I have several times quoted Liu Xianxin (1896-1932) in his contrast between Buddhism and Daoism: "The main principle of Buddhism is Emptiness; nothing is wanted; all is to be abandoned. The main principle of Daoism is vastness: everything is wanted; all is to be included." (Zhuangzi, p. 137; Ziporyn) Whether or not this is a fair assessment of Buddhism, it does, I believe, fairly represent the position of Daoism, and serves to highlight how it does differ from a world-negating point of view.
Essentially, Daoism affirms all that manifests; yet it does not attempt to explain their origins or to anchor them to fixed, eternal sureties. In this sense, it follows a common-sense approach, just as Zhuangzi could confidently proclaim the happiness of fish solely on the basis of his observations of their chosen activities.

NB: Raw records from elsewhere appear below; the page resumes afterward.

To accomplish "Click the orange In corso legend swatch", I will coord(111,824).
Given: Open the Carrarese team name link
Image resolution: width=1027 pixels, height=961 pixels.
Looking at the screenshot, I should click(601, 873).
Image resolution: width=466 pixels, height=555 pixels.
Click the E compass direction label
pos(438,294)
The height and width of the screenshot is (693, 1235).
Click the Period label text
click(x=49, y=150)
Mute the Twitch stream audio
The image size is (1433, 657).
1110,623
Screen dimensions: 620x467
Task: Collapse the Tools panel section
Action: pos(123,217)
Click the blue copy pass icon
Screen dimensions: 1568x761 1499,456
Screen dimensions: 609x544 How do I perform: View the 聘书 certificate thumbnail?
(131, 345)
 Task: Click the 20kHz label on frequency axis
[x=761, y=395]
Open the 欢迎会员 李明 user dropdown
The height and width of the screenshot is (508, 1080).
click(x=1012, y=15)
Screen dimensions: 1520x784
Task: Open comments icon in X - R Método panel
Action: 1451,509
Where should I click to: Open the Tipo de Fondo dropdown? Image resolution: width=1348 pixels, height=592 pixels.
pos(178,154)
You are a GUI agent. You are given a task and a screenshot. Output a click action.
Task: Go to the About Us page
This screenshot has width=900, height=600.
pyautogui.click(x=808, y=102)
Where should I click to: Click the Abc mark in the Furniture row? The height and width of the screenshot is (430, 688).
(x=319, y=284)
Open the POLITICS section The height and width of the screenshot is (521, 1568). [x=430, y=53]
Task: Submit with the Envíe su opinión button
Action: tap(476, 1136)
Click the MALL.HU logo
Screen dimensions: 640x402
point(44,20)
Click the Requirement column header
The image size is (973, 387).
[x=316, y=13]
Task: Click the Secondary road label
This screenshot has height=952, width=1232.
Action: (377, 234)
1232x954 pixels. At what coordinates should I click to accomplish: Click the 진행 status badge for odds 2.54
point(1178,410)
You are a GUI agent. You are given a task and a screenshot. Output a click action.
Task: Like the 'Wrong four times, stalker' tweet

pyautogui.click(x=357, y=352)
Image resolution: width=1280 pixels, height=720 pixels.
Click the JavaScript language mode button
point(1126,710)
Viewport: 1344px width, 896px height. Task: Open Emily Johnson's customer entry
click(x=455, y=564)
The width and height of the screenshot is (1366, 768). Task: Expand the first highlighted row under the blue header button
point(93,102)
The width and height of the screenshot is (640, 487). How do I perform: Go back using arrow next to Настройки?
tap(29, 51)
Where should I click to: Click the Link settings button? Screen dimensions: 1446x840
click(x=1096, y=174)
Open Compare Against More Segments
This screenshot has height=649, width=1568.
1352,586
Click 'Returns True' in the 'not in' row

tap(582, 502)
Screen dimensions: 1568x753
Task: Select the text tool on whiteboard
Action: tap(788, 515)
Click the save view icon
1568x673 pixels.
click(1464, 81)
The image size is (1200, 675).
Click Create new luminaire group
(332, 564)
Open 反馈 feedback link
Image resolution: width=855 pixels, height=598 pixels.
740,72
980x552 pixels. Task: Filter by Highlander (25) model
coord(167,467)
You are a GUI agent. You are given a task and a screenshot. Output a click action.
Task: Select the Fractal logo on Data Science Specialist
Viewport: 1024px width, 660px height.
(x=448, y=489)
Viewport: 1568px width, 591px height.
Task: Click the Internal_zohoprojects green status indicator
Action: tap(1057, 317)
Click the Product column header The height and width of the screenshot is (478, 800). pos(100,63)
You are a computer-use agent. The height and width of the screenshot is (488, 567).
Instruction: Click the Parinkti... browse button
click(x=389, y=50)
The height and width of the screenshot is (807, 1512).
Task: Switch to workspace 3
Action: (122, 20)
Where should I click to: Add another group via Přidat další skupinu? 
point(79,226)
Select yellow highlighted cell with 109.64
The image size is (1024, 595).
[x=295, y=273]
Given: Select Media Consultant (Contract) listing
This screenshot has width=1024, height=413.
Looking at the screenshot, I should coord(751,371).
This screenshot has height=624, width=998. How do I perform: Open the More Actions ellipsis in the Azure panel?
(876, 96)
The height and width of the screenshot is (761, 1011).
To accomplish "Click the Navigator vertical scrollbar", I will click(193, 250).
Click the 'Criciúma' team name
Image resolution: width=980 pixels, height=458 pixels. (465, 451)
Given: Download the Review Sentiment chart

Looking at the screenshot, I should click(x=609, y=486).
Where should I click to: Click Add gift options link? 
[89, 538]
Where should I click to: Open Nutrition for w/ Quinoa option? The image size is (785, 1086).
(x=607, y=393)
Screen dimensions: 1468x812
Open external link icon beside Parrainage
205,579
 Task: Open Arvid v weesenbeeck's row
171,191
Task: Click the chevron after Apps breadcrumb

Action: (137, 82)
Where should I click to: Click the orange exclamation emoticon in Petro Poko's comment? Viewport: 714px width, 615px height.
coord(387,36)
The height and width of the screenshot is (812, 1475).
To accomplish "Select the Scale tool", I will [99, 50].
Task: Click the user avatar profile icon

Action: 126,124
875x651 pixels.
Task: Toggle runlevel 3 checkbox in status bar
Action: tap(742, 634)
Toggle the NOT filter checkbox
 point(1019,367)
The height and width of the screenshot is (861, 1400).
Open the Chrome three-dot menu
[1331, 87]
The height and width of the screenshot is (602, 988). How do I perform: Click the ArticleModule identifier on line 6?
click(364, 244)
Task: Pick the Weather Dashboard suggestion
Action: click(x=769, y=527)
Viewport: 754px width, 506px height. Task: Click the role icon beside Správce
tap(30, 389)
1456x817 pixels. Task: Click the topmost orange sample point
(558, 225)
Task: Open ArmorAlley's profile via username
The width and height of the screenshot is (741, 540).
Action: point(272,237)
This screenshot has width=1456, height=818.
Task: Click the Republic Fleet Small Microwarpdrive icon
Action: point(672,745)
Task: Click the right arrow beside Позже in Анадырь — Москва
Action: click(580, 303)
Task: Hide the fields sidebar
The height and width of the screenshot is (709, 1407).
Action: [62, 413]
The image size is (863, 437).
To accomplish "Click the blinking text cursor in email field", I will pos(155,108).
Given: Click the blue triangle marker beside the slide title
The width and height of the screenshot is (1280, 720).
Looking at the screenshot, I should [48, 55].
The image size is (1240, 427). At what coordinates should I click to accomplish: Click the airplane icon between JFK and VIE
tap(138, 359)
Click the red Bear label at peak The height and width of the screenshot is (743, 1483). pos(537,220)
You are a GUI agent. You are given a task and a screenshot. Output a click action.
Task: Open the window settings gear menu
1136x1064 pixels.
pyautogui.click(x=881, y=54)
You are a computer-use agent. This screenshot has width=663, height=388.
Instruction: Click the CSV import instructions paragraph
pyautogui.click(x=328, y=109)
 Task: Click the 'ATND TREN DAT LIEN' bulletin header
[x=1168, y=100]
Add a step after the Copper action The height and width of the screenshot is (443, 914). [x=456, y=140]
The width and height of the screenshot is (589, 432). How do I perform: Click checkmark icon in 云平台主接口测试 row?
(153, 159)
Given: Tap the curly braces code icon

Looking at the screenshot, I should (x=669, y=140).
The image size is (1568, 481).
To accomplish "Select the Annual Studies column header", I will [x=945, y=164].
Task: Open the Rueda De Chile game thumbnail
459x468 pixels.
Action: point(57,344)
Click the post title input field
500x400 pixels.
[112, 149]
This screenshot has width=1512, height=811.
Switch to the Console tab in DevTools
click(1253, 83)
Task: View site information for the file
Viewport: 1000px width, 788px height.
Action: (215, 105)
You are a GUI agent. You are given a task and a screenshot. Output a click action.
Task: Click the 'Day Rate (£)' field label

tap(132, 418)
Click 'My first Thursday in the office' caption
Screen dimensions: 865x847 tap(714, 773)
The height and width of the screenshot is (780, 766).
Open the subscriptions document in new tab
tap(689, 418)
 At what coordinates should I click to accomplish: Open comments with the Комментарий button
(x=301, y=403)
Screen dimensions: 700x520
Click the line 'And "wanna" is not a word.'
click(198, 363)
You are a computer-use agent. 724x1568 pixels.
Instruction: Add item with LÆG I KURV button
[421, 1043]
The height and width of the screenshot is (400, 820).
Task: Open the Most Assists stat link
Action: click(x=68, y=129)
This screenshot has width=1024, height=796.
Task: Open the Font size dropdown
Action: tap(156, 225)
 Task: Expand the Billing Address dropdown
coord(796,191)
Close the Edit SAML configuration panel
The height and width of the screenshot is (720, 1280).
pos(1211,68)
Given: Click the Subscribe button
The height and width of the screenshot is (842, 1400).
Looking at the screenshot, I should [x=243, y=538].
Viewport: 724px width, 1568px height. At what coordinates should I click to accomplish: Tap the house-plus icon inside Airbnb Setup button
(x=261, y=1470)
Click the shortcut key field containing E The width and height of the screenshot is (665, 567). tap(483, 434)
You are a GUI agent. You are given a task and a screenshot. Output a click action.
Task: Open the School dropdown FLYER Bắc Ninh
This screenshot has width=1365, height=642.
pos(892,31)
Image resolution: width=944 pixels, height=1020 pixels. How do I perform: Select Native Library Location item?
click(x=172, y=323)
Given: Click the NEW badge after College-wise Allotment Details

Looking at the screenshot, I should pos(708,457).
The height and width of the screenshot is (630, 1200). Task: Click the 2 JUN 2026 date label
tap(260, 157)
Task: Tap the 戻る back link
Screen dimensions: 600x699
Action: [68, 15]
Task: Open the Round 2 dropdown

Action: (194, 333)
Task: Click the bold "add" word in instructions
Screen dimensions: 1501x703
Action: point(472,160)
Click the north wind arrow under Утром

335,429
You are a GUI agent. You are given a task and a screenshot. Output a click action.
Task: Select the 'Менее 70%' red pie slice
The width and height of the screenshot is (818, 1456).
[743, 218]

Ames (Yuan Dao) amplifies this world-affirming perspective:
There is, with appropriate Daoist qualification, an 'objectively' real world. And the sage does try to entertain this world as 'objectively' as possible. The qualification, then, is that for the Daoist, the objective world is objectless. The world is a flow of events which belies any discriminations that would lay claim to fixity or certainty. "Things' are a gloriously complex yet passing pattern of discriminations that give way to novel patterns in the flux of irrepressible transformation.The sage accepts the world as it manifests and engages with it just as it is manifest, but she recognizes as essential to their nature that they are part of a more fundamental transformative process which does not support a continuity of their individual identity. It is their participation in the emergent Dao in which their continuity resides. The unity of all things is found just here, and the sage realizes that unity by participating with them in their transformation. He does this by way of accepting and affirming them as they rise and pass.
Ames makes the further point that, far from being a generalized and abstracted attitude, this perspective affirms and embraces things in their particularity:
Perhaps more importantly, however, it is also an encouragement to become one with 'this' or 'that', reveling in the bottomless particularity and sustained uniqueness of each passing event made possible by the transformation of things.Thus is all the world affirmed as objectively 'real', yet that reality is ceaseless transformation. Things are not entities, but events. One does not flee from things because of this fleeting 'realness', but rather, embraces them as a means to further psychologically participate in that 'eventing' which is Dao.